Agenda 01/04/2002 às 00:00

Com a extinção da liquidação por cálculo, o intérprete tem se deparado com algumas dificuldades, entre elas a de saber se é permitido ao juiz, em casos de cálculos complexos, e estando ele em dúvida quanto à correção dos mesmos cálculos, mandar que o contador os examine, antes mesmo de deferir ou não a execução requerida, determinando a citação do devedor. A questão é tão relevante que suscitou proposta de reforma legislativa sobre o ponto. Com efeito, tramita no Congresso o anteprojeto de lei que pretende concluir a reforma processual e, entre as modificações aí propostas está, precisamente, a possibilidade reconhecida ao juiz de ouvir o contador antes de mandar citar o devedor. Mesmo assim, precisamente porque ainda não aprovado o referido anteprojeto, impõe-se indagar se está o juiz autorizado a proceder deste modo. [1]

No presente trabalho, se pretende demonstrar que o juiz pode e deve verificar, de ofício e inclusive mediante a colaboração de contador judicial, nos casos de maior complexidade, a correção dos cálculos que conduziram ao valor líquido do crédito representado no título executivo. [2] Isso porque tal verificação está ínsita no controle de admissibilidade realizado de ofício pelo órgão jurisdicional sobre a existência de título executivo.

Dados registrados:
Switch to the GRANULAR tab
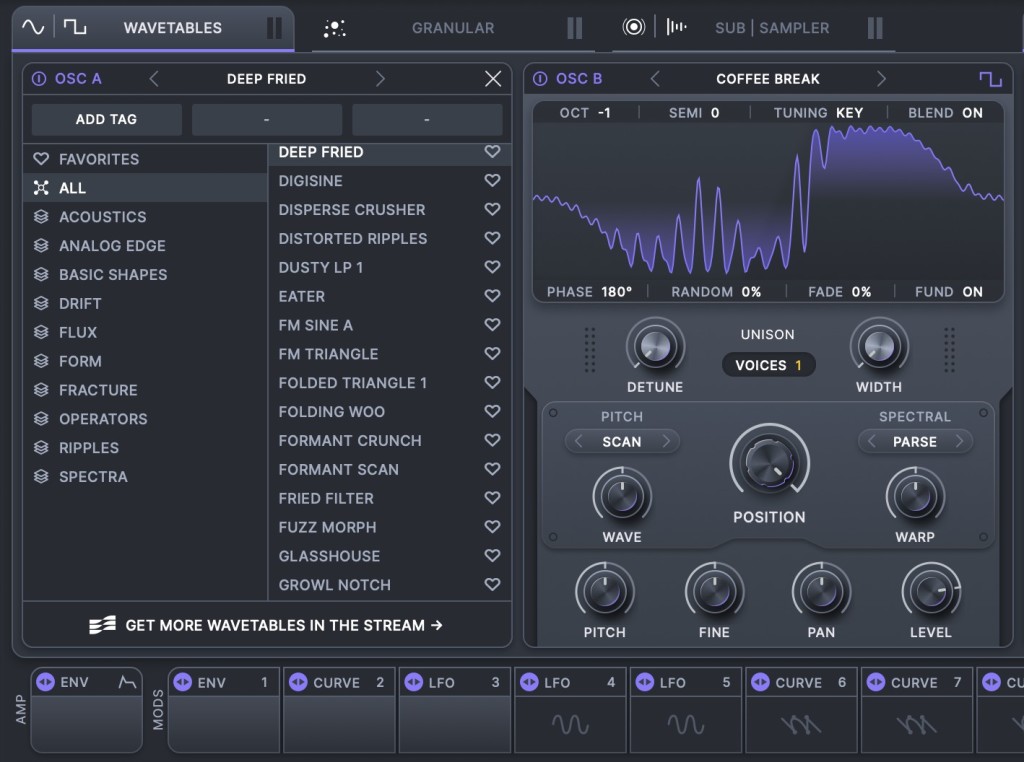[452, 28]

--

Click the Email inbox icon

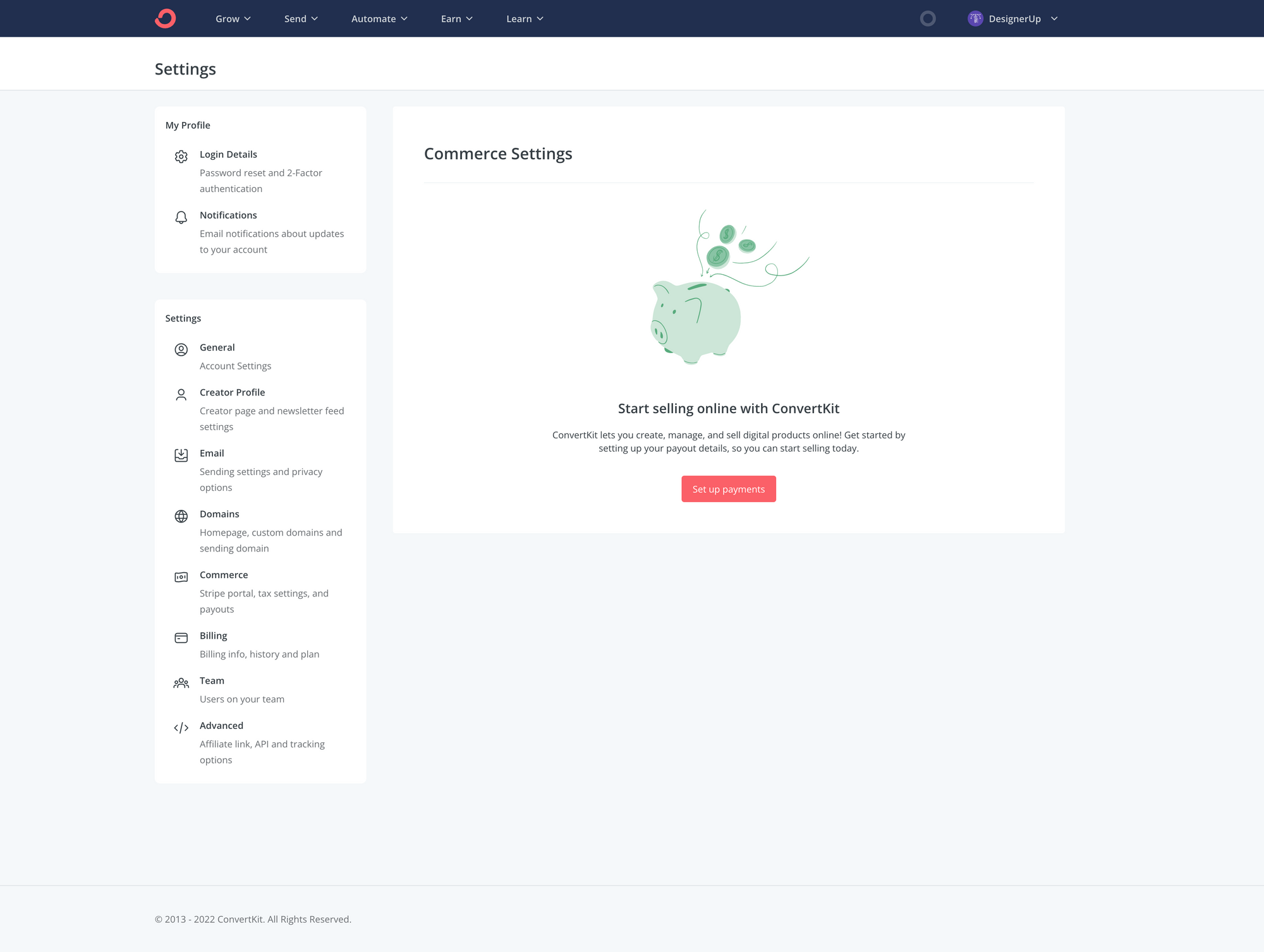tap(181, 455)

A tarefa: Reproduza sem nenhuma mudança uma parte do trecho sobre a liquidação por cálculo. Comece nas palavras "No presente trabalho, se" e pare logo depois de "de título executivo.".

Resposta completa:
No presente trabalho, se pretende demonstrar que o juiz pode e deve verificar, de ofício e inclusive mediante a colaboração de contador judicial, nos casos de maior complexidade, a correção dos cálculos que conduziram ao valor líquido do crédito representado no título executivo. [2] Isso porque tal verificação está ínsita no controle de admissibilidade realizado de ofício pelo órgão jurisdicional sobre a existência de título executivo.